Vanda sanderiana – that is what the folks at the Philippine Orchid Society and a lot of hobbyists call this orchid. But to people from Davao, Cotabato and Zamboanga, where this orchid is, we call it waling-waling. Before scientists propagated it in nurseries under laboratory conditions, waling-waling only grows as an epiphyte attached to dipterocarp forest trees.

Waling-waling produces beautiful flowers worthy of its description as the “Queen of Philippine Orchids”.  The species bloom in the Philippines from July to October, usually after experiencing close to a month of continuous downpour brought about by the monsoon.

Having a waling-waling in our garden and watching it grew from a small seedling to a full-grown plant is one my those things I  always wanted to do. I cannot afford the hobby when I was young. And I did not have time to do it when I was engaged in full-time corporate work. So when, I took the early retirement plunge, I finally had the chance to do it!

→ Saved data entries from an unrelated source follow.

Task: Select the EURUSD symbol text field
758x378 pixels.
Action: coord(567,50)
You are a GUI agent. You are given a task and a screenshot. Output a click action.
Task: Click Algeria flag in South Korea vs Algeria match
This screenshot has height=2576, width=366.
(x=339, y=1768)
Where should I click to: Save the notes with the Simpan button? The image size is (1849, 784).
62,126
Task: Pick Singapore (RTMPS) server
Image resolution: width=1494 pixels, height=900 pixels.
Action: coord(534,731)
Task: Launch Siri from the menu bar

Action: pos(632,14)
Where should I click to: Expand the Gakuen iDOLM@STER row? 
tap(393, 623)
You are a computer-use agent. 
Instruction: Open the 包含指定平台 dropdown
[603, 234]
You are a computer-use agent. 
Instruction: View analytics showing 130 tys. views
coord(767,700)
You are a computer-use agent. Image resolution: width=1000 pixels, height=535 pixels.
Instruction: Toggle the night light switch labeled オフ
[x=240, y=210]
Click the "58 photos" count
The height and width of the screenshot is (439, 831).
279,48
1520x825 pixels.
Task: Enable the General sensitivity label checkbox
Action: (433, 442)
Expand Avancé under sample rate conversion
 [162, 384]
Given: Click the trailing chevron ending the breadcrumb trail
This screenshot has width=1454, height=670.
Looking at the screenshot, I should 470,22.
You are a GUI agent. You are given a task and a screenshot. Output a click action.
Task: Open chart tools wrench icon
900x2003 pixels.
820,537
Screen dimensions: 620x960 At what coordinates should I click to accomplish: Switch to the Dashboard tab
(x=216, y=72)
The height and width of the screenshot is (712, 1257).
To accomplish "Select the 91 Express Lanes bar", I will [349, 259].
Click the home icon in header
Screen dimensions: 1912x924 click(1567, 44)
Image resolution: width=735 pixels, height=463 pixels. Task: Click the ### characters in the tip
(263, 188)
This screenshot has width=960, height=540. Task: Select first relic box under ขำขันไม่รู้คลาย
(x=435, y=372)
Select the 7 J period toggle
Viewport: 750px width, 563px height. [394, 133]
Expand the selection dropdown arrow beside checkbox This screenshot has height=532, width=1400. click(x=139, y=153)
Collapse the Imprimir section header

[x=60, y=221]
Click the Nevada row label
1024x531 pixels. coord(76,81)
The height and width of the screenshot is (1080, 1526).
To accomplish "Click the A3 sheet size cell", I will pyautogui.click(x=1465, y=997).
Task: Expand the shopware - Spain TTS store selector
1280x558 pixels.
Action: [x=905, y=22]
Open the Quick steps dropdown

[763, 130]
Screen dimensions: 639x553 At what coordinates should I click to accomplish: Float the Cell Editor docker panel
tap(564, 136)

I bought the young plant (less than 4 inches tall) in 2005. I attached it to a driftwood and watched it grew to full size until it had its first spike four years later. So, for more than two weeks sometime in July to August 2009, I was watching the orchid develop from spike to bud to full bloom to the time its last petals fall. And I took snapshots of the waling-waling orchid from bud to full bloom.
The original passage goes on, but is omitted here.